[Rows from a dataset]
= = = = = = =
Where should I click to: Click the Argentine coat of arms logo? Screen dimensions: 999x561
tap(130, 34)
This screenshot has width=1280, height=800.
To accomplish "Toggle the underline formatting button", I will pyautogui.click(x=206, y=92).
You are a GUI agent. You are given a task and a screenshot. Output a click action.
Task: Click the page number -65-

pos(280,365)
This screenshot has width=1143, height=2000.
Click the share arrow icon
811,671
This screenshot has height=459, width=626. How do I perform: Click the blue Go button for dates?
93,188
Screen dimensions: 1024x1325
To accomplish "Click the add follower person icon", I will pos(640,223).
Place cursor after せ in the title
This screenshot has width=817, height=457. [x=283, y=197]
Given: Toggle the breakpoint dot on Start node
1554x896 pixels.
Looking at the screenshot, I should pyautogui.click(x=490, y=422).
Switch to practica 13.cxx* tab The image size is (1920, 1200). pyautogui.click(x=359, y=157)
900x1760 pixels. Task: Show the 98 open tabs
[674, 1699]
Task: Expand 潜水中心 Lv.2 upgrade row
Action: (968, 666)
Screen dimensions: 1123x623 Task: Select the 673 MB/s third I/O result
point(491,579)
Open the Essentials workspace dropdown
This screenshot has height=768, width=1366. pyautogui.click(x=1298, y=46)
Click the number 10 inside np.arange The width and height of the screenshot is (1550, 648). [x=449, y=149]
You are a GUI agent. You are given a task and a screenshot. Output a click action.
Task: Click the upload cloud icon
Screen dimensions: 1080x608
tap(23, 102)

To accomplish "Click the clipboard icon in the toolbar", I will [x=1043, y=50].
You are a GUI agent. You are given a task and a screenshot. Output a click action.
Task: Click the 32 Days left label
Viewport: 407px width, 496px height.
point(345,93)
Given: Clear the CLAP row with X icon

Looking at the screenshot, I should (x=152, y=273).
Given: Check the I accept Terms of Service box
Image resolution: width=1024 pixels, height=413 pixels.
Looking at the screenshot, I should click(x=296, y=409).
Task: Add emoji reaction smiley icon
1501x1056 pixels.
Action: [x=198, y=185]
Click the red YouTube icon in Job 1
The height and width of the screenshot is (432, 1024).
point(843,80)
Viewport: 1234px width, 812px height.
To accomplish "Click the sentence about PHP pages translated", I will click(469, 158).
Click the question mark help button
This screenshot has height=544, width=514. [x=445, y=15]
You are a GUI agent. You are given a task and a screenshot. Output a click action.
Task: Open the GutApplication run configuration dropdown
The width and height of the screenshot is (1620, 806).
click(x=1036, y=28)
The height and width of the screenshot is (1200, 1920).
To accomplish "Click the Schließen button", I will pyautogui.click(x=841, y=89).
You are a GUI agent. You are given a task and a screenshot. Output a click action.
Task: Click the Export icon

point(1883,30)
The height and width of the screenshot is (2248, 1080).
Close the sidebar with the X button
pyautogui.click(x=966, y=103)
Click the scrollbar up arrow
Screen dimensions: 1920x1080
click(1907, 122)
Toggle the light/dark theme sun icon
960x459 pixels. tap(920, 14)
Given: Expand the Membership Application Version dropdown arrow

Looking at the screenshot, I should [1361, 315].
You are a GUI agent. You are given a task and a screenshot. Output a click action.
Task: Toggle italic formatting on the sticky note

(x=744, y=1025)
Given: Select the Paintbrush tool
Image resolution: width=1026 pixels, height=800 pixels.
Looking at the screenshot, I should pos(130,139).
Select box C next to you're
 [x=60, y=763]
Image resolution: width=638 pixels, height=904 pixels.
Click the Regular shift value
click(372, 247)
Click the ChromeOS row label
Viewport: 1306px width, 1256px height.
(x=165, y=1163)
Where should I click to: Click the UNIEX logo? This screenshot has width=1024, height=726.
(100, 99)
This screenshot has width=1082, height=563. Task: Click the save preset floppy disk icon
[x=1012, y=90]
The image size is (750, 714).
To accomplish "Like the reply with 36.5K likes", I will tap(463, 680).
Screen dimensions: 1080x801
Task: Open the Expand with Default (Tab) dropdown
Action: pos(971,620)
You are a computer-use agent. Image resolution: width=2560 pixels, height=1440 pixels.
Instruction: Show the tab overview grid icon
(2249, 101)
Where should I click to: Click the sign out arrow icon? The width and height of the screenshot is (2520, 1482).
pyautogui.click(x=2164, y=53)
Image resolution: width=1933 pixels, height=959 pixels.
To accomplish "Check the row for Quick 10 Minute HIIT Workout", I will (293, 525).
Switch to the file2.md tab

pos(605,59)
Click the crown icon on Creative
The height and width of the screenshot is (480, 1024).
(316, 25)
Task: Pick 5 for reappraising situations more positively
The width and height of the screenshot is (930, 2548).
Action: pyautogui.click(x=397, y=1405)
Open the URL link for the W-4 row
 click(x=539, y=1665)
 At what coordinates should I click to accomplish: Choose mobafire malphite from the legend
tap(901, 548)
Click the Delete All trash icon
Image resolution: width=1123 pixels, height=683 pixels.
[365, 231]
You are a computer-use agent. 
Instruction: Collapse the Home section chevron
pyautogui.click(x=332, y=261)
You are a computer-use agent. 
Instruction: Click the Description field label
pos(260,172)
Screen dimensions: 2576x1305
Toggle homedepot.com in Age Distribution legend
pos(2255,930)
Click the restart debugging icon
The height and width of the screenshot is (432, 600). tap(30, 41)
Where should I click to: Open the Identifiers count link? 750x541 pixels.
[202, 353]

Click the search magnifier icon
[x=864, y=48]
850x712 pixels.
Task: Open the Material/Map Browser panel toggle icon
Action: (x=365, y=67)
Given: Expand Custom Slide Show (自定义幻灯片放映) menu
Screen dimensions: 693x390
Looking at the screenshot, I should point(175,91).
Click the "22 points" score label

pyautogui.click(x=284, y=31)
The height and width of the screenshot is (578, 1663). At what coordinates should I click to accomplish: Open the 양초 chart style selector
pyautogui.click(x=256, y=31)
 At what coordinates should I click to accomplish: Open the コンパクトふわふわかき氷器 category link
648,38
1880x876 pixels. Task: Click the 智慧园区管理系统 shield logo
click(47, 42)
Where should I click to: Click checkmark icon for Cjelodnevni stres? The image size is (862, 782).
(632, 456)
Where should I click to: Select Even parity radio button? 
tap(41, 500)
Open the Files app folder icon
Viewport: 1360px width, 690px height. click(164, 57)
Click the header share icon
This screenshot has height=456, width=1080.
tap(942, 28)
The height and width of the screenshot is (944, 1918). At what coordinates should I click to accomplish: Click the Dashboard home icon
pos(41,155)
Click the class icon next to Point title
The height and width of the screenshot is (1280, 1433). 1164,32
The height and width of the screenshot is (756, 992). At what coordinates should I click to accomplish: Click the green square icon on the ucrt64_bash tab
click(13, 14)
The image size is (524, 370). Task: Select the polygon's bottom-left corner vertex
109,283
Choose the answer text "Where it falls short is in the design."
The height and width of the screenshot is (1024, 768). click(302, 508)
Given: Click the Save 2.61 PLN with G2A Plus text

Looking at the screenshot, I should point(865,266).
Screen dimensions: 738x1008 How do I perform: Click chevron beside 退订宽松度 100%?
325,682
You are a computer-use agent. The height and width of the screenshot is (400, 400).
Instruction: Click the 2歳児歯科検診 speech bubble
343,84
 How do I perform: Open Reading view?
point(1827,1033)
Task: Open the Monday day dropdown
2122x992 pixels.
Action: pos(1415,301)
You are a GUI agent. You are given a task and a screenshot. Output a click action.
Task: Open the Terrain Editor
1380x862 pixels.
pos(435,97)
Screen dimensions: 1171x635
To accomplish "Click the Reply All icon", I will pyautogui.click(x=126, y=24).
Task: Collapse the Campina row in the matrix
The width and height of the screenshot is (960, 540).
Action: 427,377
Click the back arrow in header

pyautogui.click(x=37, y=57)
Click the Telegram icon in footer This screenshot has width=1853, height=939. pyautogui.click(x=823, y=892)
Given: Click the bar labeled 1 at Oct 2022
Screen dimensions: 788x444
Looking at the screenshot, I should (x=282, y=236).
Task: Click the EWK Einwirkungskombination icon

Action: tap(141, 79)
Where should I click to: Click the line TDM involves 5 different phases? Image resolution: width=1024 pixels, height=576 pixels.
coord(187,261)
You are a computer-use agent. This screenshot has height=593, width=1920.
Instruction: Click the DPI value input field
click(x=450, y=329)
= = = = = = =
Lay out the records above as a numbered list, from the line with "The height and width of the screenshot is (578, 1663)." up to and including the line with "tap(942, 28)". Leave out any blank lines.

*Task solution*.
1. The height and width of the screenshot is (578, 1663). At what coordinates should I click to accomplish: Open the 양초 chart style selector
2. pyautogui.click(x=256, y=31)
3.  At what coordinates should I click to accomplish: Open the コンパクトふわふわかき氷器 category link
4. 648,38
5. 1880x876 pixels. Task: Click the 智慧园区管理系统 shield logo
6. click(47, 42)
7. Where should I click to: Click checkmark icon for Cjelodnevni stres? The image size is (862, 782).
8. (632, 456)
9. Where should I click to: Select Even parity radio button? 
10. tap(41, 500)
11. Open the Files app folder icon
12. Viewport: 1360px width, 690px height. click(164, 57)
13. Click the header share icon
14. This screenshot has height=456, width=1080.
15. tap(942, 28)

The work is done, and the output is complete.